■ **AIM OF THE TASK**
Set out each line from the following listing that includes the word "will".
+ + + +
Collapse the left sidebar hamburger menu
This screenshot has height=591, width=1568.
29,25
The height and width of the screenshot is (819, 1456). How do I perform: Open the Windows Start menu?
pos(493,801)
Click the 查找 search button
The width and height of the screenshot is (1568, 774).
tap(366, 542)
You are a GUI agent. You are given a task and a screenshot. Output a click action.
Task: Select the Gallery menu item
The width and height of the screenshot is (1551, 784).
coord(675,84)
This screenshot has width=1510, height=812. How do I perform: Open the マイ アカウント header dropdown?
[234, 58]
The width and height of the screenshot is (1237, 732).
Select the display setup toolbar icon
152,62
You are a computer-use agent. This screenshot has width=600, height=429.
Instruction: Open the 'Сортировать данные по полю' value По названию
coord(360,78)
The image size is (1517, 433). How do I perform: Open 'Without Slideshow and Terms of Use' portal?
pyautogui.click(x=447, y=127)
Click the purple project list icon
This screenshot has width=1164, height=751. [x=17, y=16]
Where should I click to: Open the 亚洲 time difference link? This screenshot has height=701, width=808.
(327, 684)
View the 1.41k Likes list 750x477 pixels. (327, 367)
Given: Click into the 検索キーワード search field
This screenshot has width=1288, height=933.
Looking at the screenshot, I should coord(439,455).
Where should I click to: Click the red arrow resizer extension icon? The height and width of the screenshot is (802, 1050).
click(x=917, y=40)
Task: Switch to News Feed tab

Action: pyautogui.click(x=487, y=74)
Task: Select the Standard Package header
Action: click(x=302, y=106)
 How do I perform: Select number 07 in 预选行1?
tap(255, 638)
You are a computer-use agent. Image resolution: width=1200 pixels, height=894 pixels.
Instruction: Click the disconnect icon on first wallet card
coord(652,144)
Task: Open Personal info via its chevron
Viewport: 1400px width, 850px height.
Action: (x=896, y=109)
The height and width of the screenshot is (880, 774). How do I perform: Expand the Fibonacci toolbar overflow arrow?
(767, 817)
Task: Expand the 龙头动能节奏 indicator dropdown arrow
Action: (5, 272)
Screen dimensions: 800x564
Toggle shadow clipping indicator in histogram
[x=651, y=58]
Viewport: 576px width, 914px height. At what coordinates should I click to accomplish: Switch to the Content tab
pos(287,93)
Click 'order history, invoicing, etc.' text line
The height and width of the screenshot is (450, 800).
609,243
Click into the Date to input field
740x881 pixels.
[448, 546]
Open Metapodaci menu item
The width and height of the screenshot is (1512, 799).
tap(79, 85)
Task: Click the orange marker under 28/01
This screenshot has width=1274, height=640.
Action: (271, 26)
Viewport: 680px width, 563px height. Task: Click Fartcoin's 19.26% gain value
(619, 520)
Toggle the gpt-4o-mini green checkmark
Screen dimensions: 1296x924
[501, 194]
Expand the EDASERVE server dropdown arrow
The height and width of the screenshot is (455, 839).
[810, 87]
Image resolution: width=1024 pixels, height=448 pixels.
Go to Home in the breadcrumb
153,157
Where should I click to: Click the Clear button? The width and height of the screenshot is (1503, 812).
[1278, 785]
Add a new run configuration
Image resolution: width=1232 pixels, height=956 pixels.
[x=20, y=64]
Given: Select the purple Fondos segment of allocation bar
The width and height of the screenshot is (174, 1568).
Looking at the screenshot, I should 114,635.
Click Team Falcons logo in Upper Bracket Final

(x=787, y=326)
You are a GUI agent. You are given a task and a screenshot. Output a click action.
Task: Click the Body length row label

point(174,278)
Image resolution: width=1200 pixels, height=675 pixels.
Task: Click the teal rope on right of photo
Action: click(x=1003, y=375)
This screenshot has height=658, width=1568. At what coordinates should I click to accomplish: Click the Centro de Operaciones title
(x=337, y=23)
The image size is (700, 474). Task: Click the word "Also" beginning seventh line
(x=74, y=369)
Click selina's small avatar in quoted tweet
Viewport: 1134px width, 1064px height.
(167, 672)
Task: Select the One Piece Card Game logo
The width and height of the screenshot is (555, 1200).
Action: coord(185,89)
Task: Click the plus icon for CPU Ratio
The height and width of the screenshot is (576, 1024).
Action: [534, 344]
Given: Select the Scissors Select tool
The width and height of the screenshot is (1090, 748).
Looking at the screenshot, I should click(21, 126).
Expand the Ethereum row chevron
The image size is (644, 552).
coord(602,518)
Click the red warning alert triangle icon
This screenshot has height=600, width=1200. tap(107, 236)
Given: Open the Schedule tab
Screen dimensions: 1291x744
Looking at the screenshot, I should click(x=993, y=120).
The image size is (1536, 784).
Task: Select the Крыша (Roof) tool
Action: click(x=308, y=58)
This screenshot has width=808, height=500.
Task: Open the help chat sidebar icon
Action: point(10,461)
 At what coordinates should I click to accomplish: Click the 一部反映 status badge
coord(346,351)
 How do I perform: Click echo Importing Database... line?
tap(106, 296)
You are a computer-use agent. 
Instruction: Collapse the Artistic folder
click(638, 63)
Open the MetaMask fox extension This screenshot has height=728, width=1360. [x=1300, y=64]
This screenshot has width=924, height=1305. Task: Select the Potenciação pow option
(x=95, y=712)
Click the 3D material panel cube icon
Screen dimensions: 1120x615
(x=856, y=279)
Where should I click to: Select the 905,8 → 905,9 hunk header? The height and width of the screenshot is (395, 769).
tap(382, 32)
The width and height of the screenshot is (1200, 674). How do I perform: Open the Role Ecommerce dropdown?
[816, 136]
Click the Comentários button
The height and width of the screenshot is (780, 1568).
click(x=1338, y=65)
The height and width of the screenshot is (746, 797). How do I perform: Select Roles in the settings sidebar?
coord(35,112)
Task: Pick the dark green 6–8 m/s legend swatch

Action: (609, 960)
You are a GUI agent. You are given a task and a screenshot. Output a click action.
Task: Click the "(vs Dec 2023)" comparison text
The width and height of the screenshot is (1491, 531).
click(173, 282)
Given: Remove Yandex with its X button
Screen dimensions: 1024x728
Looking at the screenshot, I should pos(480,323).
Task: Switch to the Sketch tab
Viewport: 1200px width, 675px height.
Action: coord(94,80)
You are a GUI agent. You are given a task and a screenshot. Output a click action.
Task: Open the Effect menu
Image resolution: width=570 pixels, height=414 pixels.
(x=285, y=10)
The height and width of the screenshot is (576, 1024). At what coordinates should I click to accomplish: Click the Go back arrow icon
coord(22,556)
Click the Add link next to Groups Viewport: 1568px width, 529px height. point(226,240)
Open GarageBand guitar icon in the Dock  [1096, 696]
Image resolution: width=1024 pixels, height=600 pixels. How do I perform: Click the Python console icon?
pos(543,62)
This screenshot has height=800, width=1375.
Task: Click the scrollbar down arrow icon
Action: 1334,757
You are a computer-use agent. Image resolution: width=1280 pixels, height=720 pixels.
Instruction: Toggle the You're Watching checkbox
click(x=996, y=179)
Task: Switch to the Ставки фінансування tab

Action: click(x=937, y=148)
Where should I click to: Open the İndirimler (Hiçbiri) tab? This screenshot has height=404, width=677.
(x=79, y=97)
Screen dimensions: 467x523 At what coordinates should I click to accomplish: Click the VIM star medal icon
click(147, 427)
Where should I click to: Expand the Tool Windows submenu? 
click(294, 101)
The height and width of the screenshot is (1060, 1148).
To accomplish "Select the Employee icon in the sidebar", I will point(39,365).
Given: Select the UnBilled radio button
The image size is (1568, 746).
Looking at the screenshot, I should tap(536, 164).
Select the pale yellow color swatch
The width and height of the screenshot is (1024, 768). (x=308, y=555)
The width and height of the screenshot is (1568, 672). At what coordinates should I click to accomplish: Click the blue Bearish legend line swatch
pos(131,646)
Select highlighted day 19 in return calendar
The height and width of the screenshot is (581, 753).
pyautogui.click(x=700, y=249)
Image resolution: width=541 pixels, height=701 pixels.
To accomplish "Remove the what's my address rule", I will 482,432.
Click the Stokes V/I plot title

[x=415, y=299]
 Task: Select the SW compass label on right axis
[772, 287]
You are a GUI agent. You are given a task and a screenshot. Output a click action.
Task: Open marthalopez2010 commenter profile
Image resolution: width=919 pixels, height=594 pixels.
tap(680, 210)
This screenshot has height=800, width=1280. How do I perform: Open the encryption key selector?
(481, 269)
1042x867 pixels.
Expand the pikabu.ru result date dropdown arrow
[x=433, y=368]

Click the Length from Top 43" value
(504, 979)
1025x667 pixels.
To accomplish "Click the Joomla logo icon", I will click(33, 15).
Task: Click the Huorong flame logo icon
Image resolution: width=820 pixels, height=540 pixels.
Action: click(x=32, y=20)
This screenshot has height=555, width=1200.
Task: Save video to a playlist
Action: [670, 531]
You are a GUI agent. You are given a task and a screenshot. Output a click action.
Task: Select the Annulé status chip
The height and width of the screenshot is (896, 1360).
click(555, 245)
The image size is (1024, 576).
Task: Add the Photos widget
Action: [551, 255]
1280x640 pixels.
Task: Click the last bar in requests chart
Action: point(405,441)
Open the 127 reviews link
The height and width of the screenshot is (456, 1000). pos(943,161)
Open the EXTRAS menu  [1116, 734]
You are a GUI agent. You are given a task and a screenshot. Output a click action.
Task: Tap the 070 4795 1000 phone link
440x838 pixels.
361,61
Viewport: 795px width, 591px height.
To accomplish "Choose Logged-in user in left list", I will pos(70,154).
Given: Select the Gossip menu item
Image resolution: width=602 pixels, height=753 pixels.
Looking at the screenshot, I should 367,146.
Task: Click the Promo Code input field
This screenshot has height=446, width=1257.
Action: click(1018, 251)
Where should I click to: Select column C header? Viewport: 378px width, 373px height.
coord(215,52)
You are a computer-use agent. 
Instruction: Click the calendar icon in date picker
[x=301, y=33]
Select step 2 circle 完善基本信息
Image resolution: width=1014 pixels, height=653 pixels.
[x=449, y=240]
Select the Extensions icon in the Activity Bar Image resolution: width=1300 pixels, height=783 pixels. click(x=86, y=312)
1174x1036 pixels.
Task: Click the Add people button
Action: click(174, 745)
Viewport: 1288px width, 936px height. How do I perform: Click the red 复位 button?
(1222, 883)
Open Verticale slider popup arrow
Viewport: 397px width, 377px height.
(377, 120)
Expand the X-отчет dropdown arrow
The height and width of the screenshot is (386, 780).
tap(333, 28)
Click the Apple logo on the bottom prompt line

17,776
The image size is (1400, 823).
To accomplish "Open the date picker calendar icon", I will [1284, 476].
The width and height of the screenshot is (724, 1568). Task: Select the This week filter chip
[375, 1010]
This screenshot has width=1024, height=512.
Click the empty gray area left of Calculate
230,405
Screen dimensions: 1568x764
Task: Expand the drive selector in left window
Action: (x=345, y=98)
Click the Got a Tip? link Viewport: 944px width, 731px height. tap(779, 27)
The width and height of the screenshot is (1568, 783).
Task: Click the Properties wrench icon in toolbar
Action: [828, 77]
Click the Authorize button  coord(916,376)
+ + + +
■ **WRITTEN ANSWER**
To accomplish "Select the Employee icon in the sidebar", I will point(39,365).
To accomplish "Remove the what's my address rule", I will 482,432.
To accomplish "Click the Joomla logo icon", I will click(33, 15).
To accomplish "Choose Logged-in user in left list", I will pos(70,154).
To accomplish "Open the date picker calendar icon", I will [1284, 476].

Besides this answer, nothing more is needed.